The current Trojans are paying for the sins of their predecessors. USC made three consecutive NCAA tournament appearances (2007-2009) and seemed poised to join the nation's elite programs Then the NCAA stuck its investigative nose into the Trojans program and found many sins, including impermissible cash benefits to players. Coach Tim Floyd resigned in disgrace, the school self-imposed a ban on postseason play, and several high-profile recruits withdrew their commitments and went elsewhere.

The program hit rock bottom with a couple of last place finishes, but Enfield, who came from Florida Gulf Coast, put together a top-flight recruiting class that is learning on the job.

Martin said he felt the Trojans, “... are probably one of the most athletic teams in the league, but they're young. When the bulk of your team is freshmen and sophomores all they have to do is stay the course and they've got a chance to be pretty good.”
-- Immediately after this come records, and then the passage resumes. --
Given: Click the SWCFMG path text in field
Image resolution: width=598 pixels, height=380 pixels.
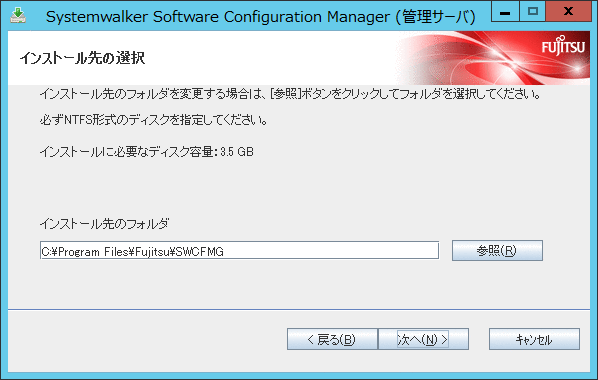Looking at the screenshot, I should pos(199,252).
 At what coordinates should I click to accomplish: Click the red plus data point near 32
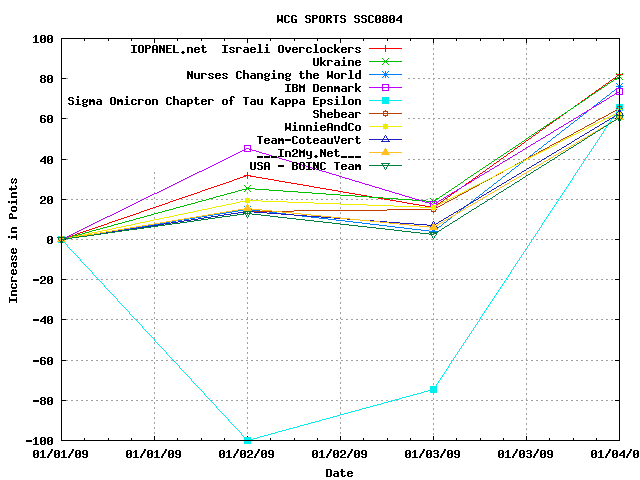[x=247, y=175]
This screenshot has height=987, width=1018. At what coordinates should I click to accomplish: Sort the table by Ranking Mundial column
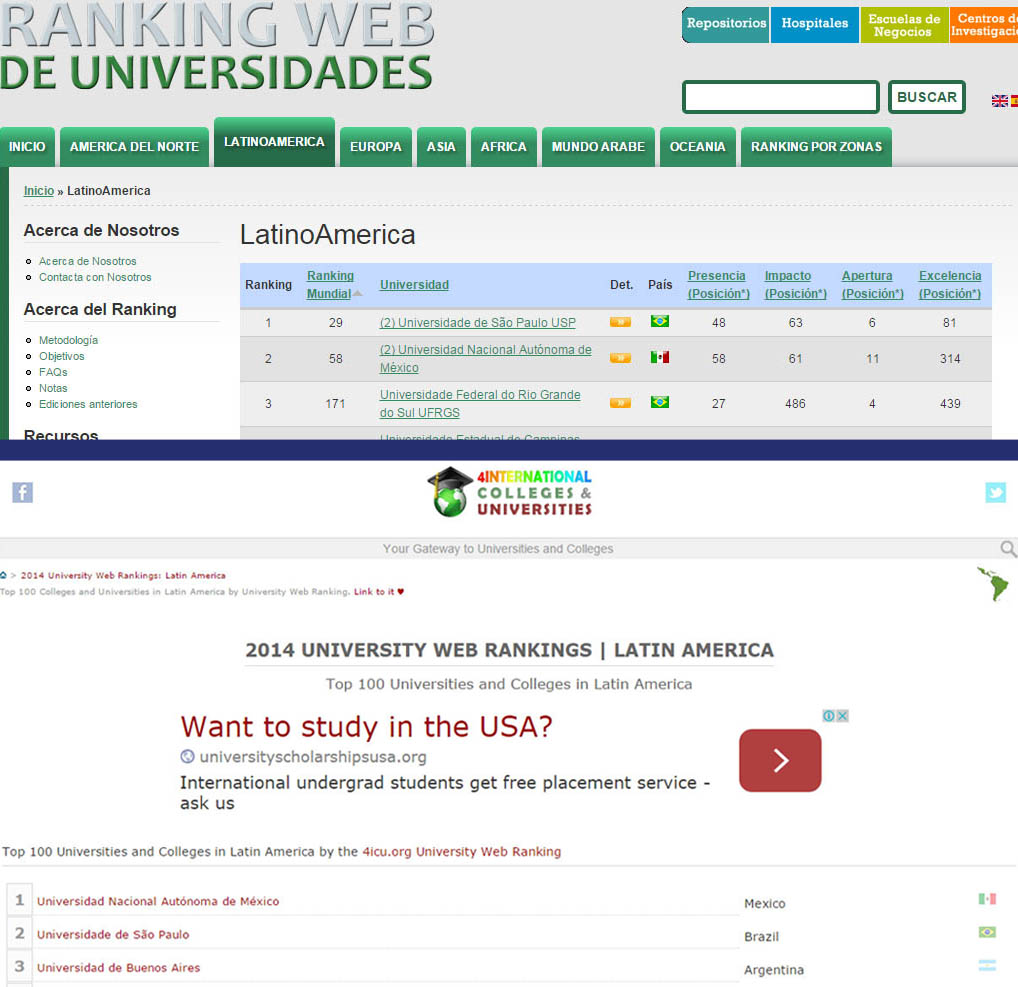click(330, 284)
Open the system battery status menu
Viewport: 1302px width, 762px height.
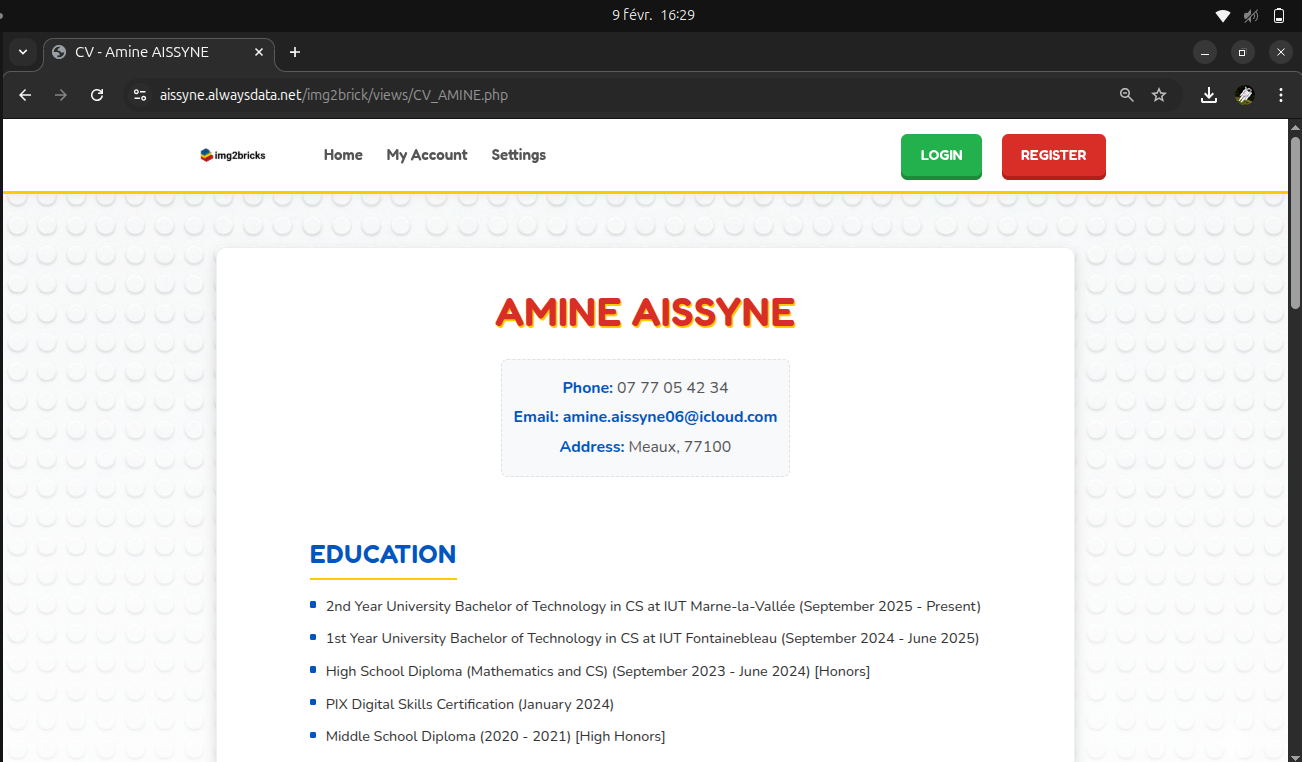(x=1279, y=15)
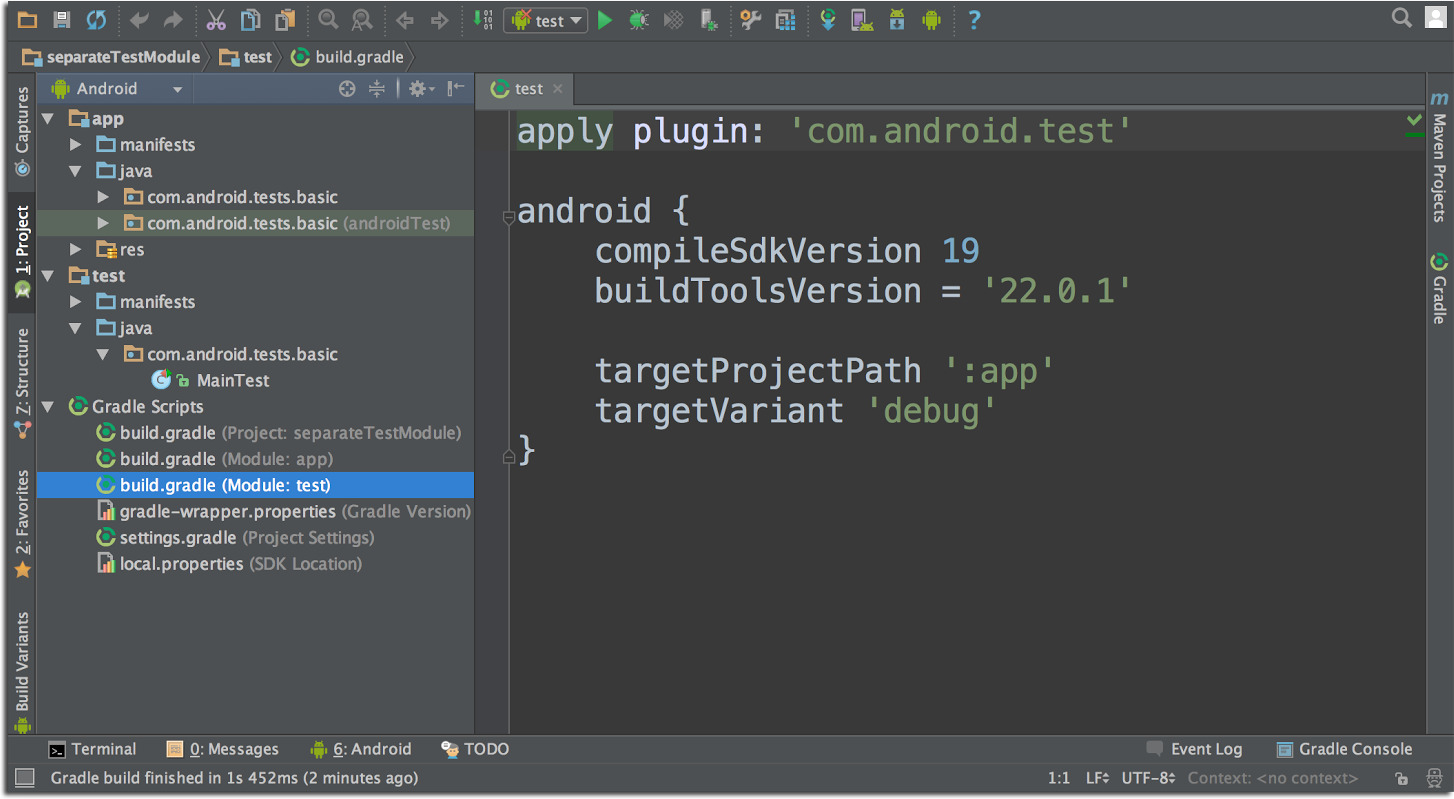1454x799 pixels.
Task: Open Project Structure from the toolbar
Action: pyautogui.click(x=785, y=20)
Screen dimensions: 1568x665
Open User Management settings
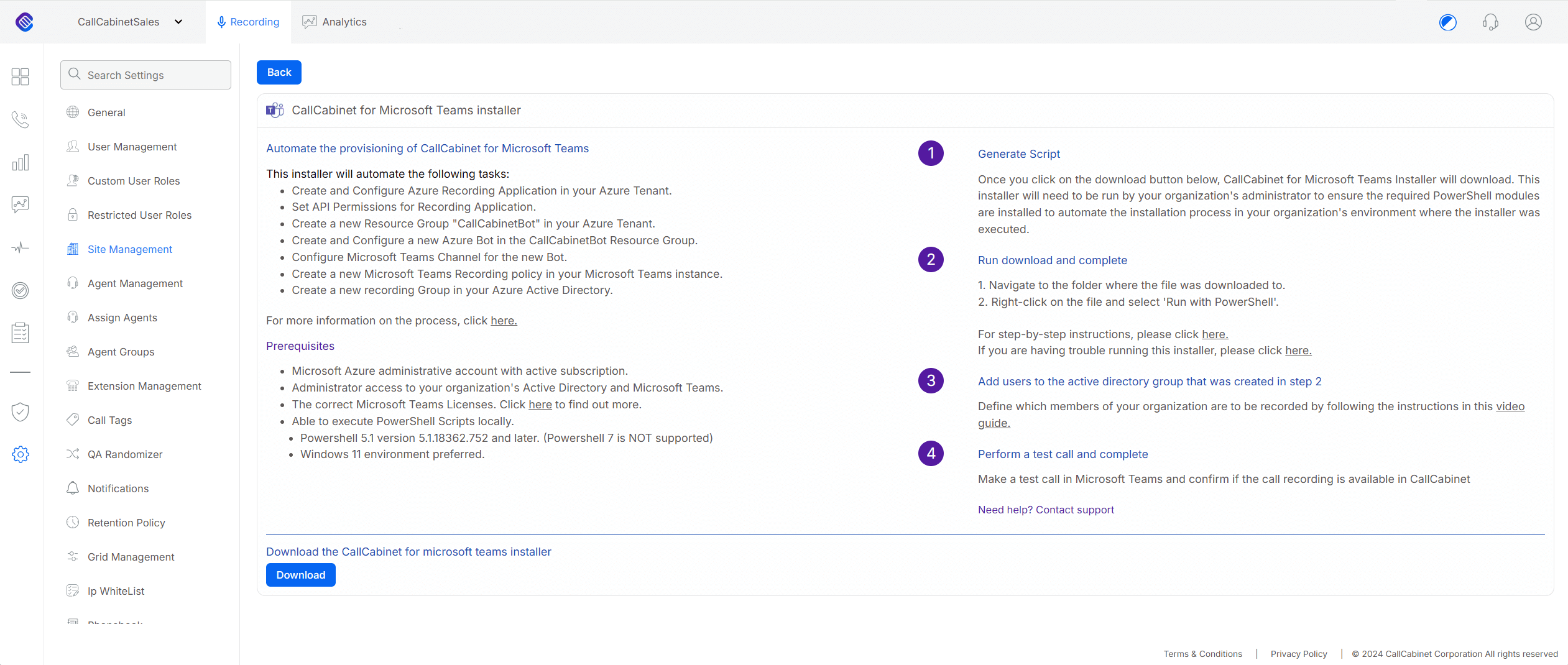pos(132,147)
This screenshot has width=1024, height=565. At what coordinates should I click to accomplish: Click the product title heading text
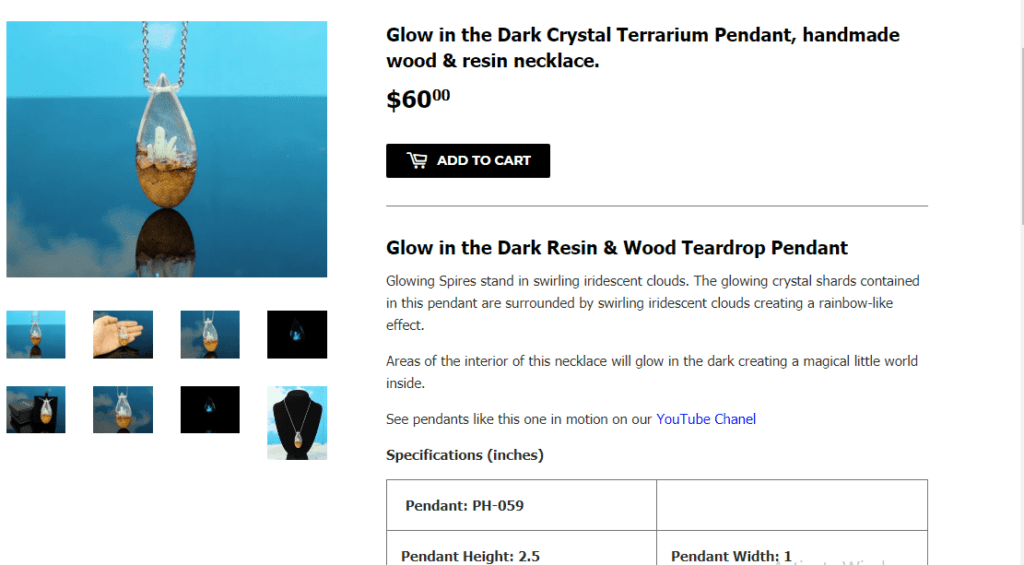click(x=642, y=48)
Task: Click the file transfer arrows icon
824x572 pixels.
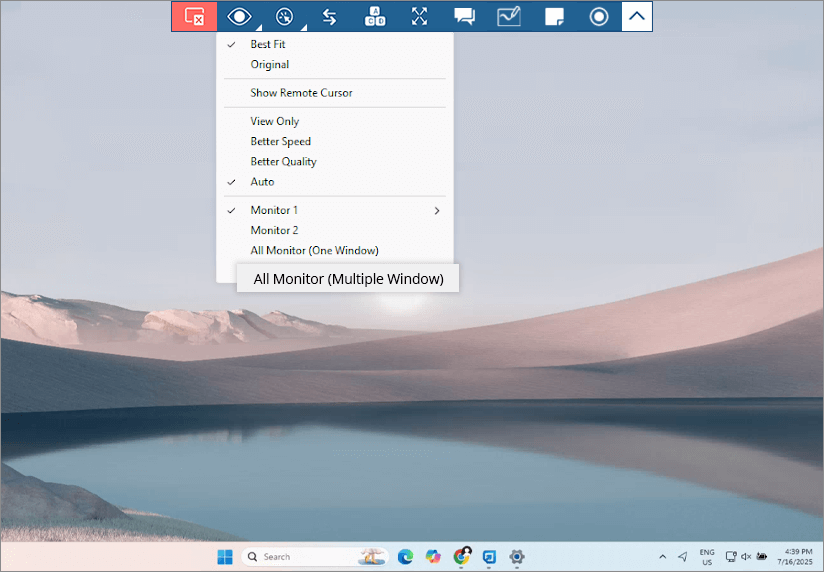Action: pos(329,16)
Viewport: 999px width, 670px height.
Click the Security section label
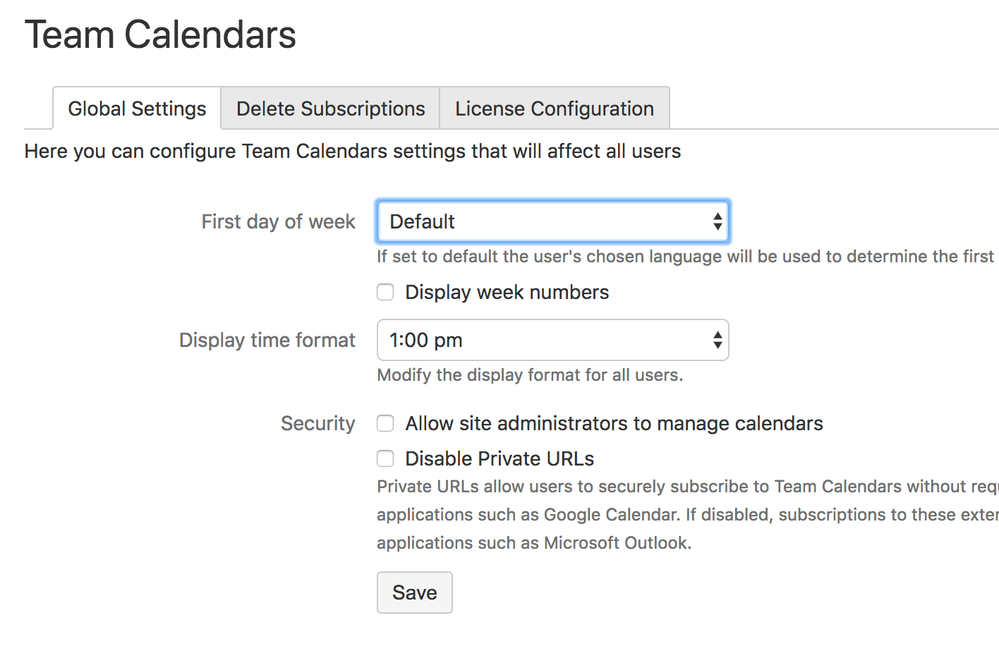[x=318, y=424]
Enfield couldn't have said it better.


  • Cal leads the all-time series against USC 131-123. The Bears have won five of the last seven meetings and are 63-40 against SC at home.
  • Reinhardt tied the school record with his nine treys against Utah. Anthony Pendleton also had nine vs. Long Beach State on Dec. 9, 1987.
  • USC is outscoring its opposition in the second half by nearly half a point and out shoots them 43.1 percent to 39.6 percent. In the first half of games, USC is outscored by 3.1 points per game and is out shot, 39.8 percent to 43.9 percent. Of course, that stat was inflated by last Sunday when Utah outscored SC 32-12 in the first half on Sunday.
  • In the second half Sunday Enfield benched all his starters and went with walk-on Chass Bryan at the point. Bryan, who played a season-high 14 minutes after only playing twice in the first eight conference games, brought energy and defensive intensity. He also scored his first three points of the season. "Chass always gives great energy," Enfield said. "He comes every day in practice and plays like that -- plays hard."
  • Bryan is one of three juniors on the SC roster, which contains no seniors.
  • Six of the 14 players on USC's roster never played for USC prior to this season. Five of the eight players with experience playing for USC entering this season, had played just one season for the Trojans.
  • One hundred and one of the 181 games played by USC in the last six seasons have been decided by 10 points or fewer (55.8 percent). Also, 38 of the 105 losses have been decided by six points or fewer or in overtime (36.2 percent).